▸ **MATERIAL TO PROCESS**
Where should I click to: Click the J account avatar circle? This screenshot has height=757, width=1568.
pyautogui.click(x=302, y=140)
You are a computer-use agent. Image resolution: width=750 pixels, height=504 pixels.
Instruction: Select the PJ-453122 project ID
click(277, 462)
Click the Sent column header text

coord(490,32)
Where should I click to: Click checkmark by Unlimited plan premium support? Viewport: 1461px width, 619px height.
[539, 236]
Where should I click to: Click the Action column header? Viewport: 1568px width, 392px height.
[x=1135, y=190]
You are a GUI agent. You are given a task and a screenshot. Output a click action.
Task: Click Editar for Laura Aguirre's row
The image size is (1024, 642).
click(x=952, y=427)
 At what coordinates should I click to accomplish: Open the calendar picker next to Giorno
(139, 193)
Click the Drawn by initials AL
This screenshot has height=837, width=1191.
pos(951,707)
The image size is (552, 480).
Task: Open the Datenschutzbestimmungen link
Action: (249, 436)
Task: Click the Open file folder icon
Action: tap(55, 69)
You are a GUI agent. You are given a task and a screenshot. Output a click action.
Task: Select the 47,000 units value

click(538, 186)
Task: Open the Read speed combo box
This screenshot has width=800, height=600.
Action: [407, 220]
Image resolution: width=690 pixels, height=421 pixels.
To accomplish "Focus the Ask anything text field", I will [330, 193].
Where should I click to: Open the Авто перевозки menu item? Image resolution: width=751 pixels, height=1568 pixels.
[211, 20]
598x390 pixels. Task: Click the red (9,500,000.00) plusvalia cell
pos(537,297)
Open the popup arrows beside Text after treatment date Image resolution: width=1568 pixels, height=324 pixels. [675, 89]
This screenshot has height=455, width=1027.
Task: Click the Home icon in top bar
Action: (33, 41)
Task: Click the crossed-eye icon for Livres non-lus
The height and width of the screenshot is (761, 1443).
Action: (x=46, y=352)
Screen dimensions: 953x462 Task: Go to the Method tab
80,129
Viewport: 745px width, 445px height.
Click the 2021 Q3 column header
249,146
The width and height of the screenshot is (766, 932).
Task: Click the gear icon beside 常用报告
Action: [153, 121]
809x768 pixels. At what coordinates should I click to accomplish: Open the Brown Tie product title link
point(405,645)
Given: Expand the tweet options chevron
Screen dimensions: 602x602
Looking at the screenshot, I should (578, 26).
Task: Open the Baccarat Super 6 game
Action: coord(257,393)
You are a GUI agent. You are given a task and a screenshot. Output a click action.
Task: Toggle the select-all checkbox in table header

▸ **EXERCISE DETAILS**
Set down, exactly as they stand above, the lines starting with the line with "Task: Select the 47,000 units value" and going on through the line with "Task: Click the crossed-eye", and no others.

▸ **OUTPUT BELOW**
Task: Select the 47,000 units value

click(538, 186)
Task: Open the Read speed combo box
This screenshot has width=800, height=600.
Action: [407, 220]
Image resolution: width=690 pixels, height=421 pixels.
To accomplish "Focus the Ask anything text field", I will [330, 193].
Where should I click to: Open the Авто перевозки menu item? Image resolution: width=751 pixels, height=1568 pixels.
[211, 20]
598x390 pixels. Task: Click the red (9,500,000.00) plusvalia cell
pos(537,297)
Open the popup arrows beside Text after treatment date Image resolution: width=1568 pixels, height=324 pixels. [675, 89]
This screenshot has height=455, width=1027.
Task: Click the Home icon in top bar
Action: (33, 41)
Task: Click the crossed-eye icon for Livres non-lus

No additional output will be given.